I giovani sono sempre più sfiduciati dalla politica, che vedono come un’entità astratta e lontana dalla realtà. Quest’ultima tende a giudicare le nuove generazioni come composte da facinorosi, viziati e schiavi della tecnologia grazie alla quale non fanno più alcuna fatica. Tuttavia nei recenti appuntamenti elettorali sono stati i candidati anagraficamente più giovani a fare la differenza, tramite le loro proposte, e ad attirare pertanto un grande consenso: basti pensare al sindaco di Vicenza, Giacomo Possamai, e ai candidati alle Elezioni Europee, Carlo Pasqualetto e Valeria Mantovan. Eppure questo non è sufficiente per convincere l’attuale classe dirigente del fatto che abbiamo dei giovani brillanti, in grado di cambiare la scena politica italiana.

Difatti i giovani rimangono vittime del preconcetto per cui non avrebbero esperienze e strumenti necessari per occuparsi della cosa pubblica in maniera soddisfacente. Da questo deriva che sempre meno giovani si interessino alla politica e non vadano a votare. Sono convinti che nessuno sarà mai in grado di occuparsi di loro. Alla luce di quanto detto, da dove dovrebbe iniziare la nostra classe dirigente per invertire questa pericolosa e improduttiva tendenza?

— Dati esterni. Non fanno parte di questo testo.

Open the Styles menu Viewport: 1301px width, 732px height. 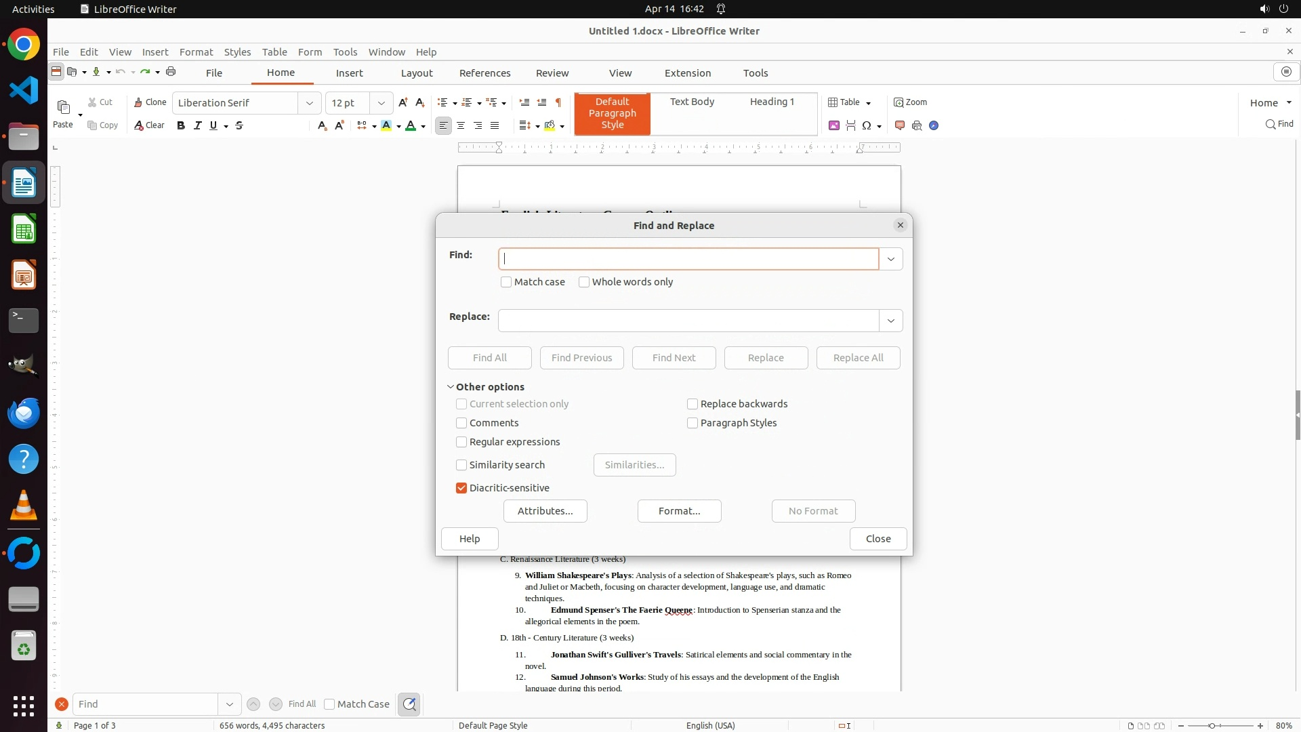[237, 52]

Dall’azione più semplice, ma anche efficace per ogni politico: ascoltare senza pregiudizi la popolazione più giovane. Questo confronto non deve essere fine a sé stesso ma fatto in prospettiva con la convinzione che le idee dei giovani possano veramente cambiare le sorti di questa società. Senza voler impartire lezioni, ma accompagnandoli nel loro percorso di crescita. Si scoprirebbe un mondo fatto di inventiva e di strumenti in grado di cambiare il modo di vivere e fare politica.

All’attività di confronto e ascolto va affiancato un pacchetto di misure finalizzato ad agevolare l’ingresso dei giovani nel mondo del lavoro, tramite la valorizzazione di ogni abilità e in linea con i diversi tessuti lavorativi presenti nel territorio. Basti pensare al Veneto in cui vi è una considerevole presenza di attività artigianali e industriali, ma non vengono adottate misure per valorizzare la formazione di giovani in attività manuali con conseguente migrazione degli stessi verso realtà lavorative maggiormente attrattive.

Peraltro non va trascurata l’attenzione al benessere psicologico dei nostri ragazzi, insegnando loro la nobile arte della sconfitta: un esame non passato o il non trovare subito il lavoro su misura per te non ti rende un fallito, ma semplicemente un individuo a cui stanno capitando delle esperienze di cui tenere conto per arricchire il proprio bagaglio personale.

Solo se la politica saprà fare sintesi di questi tre aspetti, ascolto-valorizzazione-supporto, i giovani potranno sentirsi nuovamente considerati dalla res pubblica ed esserne protagonisti.